- BLOCO DE TEXTO -

>>>

Para Graciana Méndez, analista de tendências da Mintel, o levantamento apurou mudanças de comportamento, prioridades e novos hábitos para chegar às quatro principais direções que impactarão o mercado brasileiro no próximo ano, incluindo as implicações para os consumidores e as marcas. Heróis da Pechincha, Sede por Mais, Ocupe Brasil e Famílias Alternativas são as quatro tendências identificadas pela empresa que pautarão os negócios no próximo ano.

A forma como os brasileiros vivem juntos e criam laços evoluiu significativamente, resultando em novas formas de convivência. Dinâmicas domésticas desafiam ideias estereotipadas — relacionadas a gênero, idade e etnia — sobre a definição de família. Como as pessoas hoje em dia vivem mais, os idosos impõem exigências. À medida que mais mulheres se juntam à força de trabalho e os homens se envolvem com tarefas domésticas e de cuidados às crianças, surge outra compreensão do significado dos gêneros. “Estamos vendo mudanças na definição de casamento, para que seja mais inclusivo da comunidade LGBT. Ao mesmo tempo, o número de animais de estimação atinge novo patamar entre as famílias”, enumera Graciana.

Animais de estimação

Maurício de Almeida Prado, sócio-diretor da Plano CDE, acrescenta: “Desde 2009, o modelo de casal com filhos vem perdendo espaço nas composições familiares. Não são mais de 50% como antes”. Segundo ele, cresce o número de domicílios com uma pessoa só ou com idosos como arrimo de família, o que obriga novas práticas de consumo. “As empresas têm que se adequar para atender a essa realidade”, diz.

Essa nova abordagem familiar gerou, por exemplo, um grande efeito na indústria de rações para animais domésticos, que deve crescer 6,5% em 2016. E várias empresas no Brasil estão começando a ver o potencial da demografia dos cidadãos mais velhos, lançando iniciativas para incentivá-los a adotar um estilo de vida mais ativo. No que diz respeito aos novos arranjos familiares, a pesquisa da Mintel constata que 13% dos consumidores dizem que as propagandas de hoje devem representar melhor a diversidade no Brasil. “As empresas precisam estar atentas à mudança”, alerta Graciana

Para driblar a recessão, os consumidores brasileiros estão explorando modelos de compra alternativos, como compartilhamento e permuta, e, assim, aproveitarem alguns pequenos prazeres da vida. “Alugar um quarto na casa de alguém nas férias ou roupas de grife permite, por exemplo, que se desfrute de alguns luxos sem precisar gastar uma grande quantia de dinheiro. São demandas novas, dos heróis da pechincha, que estão alinhadas com o resto do mundo”, diz Graciana.

<<<

- INFORMAÇÕES FORNECIDAS -

>>>

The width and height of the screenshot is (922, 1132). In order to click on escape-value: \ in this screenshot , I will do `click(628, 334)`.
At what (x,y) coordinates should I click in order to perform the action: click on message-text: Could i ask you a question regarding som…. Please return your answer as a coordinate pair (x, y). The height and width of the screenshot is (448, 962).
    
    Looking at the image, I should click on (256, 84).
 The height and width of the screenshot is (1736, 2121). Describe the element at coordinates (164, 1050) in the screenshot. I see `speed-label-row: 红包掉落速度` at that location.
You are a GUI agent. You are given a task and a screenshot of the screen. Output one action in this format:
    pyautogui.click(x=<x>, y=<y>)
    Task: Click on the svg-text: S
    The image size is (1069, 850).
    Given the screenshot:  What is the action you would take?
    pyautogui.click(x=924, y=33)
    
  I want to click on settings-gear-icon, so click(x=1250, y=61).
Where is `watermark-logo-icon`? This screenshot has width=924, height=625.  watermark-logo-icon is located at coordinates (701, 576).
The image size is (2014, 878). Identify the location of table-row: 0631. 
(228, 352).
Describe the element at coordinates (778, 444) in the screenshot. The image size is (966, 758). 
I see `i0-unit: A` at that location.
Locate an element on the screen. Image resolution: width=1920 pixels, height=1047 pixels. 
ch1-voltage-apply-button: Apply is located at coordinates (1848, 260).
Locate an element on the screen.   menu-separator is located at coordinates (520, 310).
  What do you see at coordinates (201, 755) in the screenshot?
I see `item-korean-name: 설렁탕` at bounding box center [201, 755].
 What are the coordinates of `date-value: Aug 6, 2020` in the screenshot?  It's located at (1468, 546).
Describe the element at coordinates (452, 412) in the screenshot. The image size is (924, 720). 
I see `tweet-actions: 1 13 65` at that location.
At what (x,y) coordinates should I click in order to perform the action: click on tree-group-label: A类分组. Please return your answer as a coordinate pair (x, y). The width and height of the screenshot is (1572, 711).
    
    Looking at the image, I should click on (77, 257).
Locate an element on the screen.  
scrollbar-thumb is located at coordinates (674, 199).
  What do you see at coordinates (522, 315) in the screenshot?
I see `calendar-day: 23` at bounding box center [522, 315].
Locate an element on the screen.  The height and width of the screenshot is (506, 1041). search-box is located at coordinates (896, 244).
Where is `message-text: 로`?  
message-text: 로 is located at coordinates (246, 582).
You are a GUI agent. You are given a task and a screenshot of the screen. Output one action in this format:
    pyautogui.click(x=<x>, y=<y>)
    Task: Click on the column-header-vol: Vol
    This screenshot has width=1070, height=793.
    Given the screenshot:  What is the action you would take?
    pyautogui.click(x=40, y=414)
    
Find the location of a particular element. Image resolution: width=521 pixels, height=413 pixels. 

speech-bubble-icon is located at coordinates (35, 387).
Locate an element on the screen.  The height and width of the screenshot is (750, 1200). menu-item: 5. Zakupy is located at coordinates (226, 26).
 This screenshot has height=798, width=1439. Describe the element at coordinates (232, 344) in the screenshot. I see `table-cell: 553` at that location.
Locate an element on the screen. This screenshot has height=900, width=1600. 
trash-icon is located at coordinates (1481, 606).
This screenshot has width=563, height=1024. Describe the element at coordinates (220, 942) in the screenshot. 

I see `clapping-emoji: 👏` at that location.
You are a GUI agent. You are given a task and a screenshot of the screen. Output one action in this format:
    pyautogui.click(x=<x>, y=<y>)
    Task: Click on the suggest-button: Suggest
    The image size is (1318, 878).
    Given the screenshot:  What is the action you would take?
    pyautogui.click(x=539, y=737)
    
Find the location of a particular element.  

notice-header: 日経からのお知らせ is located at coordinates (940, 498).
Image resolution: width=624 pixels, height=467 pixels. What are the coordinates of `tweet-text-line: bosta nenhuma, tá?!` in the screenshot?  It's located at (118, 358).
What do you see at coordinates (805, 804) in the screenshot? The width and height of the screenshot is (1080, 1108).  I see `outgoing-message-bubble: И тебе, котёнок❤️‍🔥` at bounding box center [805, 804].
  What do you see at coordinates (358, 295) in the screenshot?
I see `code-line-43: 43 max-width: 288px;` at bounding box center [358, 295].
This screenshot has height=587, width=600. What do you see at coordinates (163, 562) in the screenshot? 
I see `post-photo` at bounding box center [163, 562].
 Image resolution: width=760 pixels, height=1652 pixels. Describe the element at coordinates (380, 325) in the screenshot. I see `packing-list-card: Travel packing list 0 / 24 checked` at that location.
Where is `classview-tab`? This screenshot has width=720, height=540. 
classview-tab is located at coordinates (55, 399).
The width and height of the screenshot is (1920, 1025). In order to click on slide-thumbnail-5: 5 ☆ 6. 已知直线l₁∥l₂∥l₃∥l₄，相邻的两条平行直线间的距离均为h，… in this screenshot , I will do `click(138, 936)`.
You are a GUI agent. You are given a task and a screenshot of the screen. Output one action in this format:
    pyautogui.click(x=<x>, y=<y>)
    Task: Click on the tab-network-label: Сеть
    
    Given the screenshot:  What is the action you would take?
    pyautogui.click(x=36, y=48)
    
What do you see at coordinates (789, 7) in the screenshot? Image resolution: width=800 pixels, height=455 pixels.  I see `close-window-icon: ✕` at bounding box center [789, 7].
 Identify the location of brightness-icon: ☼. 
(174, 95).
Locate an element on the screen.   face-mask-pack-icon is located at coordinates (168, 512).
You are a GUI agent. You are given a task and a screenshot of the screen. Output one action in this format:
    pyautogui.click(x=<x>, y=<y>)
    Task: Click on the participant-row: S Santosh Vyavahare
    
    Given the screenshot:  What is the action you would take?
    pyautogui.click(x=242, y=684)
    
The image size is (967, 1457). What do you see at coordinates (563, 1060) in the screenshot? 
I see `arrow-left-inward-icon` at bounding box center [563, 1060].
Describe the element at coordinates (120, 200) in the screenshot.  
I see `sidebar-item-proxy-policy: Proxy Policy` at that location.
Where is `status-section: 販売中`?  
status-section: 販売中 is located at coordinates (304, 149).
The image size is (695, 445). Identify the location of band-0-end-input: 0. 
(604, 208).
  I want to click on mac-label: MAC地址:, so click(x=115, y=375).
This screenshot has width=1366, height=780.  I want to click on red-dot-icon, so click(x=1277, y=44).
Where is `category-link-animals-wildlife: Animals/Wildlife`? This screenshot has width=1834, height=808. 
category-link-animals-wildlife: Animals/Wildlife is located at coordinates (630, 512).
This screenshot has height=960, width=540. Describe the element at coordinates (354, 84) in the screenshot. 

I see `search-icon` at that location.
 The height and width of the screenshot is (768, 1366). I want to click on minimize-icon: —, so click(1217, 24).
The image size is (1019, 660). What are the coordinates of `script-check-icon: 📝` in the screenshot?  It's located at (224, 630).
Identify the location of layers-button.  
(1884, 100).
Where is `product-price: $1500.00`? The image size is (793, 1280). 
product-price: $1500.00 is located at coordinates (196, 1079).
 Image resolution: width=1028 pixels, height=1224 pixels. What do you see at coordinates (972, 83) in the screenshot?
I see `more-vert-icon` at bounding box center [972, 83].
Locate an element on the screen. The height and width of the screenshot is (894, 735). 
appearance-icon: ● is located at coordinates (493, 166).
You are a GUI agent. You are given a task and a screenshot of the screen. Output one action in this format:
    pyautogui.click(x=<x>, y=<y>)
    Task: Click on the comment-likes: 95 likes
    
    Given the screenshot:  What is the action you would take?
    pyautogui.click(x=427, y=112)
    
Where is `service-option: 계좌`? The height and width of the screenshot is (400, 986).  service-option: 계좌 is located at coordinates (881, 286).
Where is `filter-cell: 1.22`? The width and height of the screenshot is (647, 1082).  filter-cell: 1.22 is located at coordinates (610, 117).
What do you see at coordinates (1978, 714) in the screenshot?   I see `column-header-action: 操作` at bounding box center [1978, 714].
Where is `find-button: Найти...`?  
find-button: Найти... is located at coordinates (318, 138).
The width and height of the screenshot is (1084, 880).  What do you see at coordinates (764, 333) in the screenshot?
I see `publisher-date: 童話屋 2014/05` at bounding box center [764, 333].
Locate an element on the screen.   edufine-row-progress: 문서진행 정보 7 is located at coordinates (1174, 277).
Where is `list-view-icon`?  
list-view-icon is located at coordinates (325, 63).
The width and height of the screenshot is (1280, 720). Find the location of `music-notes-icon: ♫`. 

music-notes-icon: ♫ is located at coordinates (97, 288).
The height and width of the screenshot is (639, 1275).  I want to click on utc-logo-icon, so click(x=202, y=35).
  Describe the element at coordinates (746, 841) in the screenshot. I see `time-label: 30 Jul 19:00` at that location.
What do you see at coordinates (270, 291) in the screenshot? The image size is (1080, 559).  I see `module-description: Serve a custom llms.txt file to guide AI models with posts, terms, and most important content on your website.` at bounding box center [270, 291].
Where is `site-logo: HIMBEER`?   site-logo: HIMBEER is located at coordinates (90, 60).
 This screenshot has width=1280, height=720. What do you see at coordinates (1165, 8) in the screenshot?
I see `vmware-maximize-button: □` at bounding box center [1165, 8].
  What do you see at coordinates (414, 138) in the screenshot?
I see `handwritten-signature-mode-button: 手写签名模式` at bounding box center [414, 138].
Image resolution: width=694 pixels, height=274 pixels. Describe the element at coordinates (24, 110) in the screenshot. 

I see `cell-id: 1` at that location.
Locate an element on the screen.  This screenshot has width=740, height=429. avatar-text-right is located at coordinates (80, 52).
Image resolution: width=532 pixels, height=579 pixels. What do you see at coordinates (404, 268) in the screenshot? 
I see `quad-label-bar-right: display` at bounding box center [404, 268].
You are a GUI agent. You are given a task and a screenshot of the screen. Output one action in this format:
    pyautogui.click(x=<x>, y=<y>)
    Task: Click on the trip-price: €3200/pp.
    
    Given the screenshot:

<<<

- ENUNCIADO DA TAREFA -
Escreva a continuação do texto sobre as tendências de consumo da Mintel para o mercado brasileiro, a partir de onde ele termina. O material não faz parte do texto e deve ser considerado à parte.

- EXERCÍCIO RESOLVIDO -
Na opinião de Prado, da Plano CDE, o brasileiro já tinha o know-how de pechinchar, mas, agora, voltou potencializado porque o consumidor está mais informado, mais conectado. “A classe média está mais informada e com acesso a carro ou moto. Amigos e vizinhos se juntam para comprar mais barato no atacado e enfrentar a inflação que retornou com força. Hoje em dia, não ficam mais reféns do varejo do bairro”, assinala.

Segundo Luiz Alberto Machado, conselheiro do Conselho Federal de Economia (Cofecon), as mudanças de hábitos pegaram mais as classes média e baixa. “Os restaurantes que servem esses públicos estão sentindo a queda porque a alimentação fora de casa subiu muito, mas os abastados não percebem isso”, ressalta.

No entender da analista da Mintel, a alternativa para vencer a carestia da alimentação fora de casa tem sido a expansão de restaurantes e cafés nos quais o cliente paga o que acha justo ou pode lavar a louça para reduzir a conta, ou bares que aceitam que o consumidor leve comida de casa ou peça lanches em food trucks para se alimentar no local. “São tendências que já encontram referência no Rio, em São Paulo e em Curitiba”, diz.

Efeito da seca

Outra mudança no consumo — denominada Sede de Mais na pesquisa da Mintel — também foi provocada pela crise, neste caso, da hidrologia. Com a grave seca e as questões climáticas, os consumidores começam a descobrir que a adoção de práticas sustentáveis pode ajudá-los com suas finanças. “A falta de água e o aumento da conta de energia obrigaram os brasileiros a buscar produtos mais eficientes para economizar”, explica Graciana.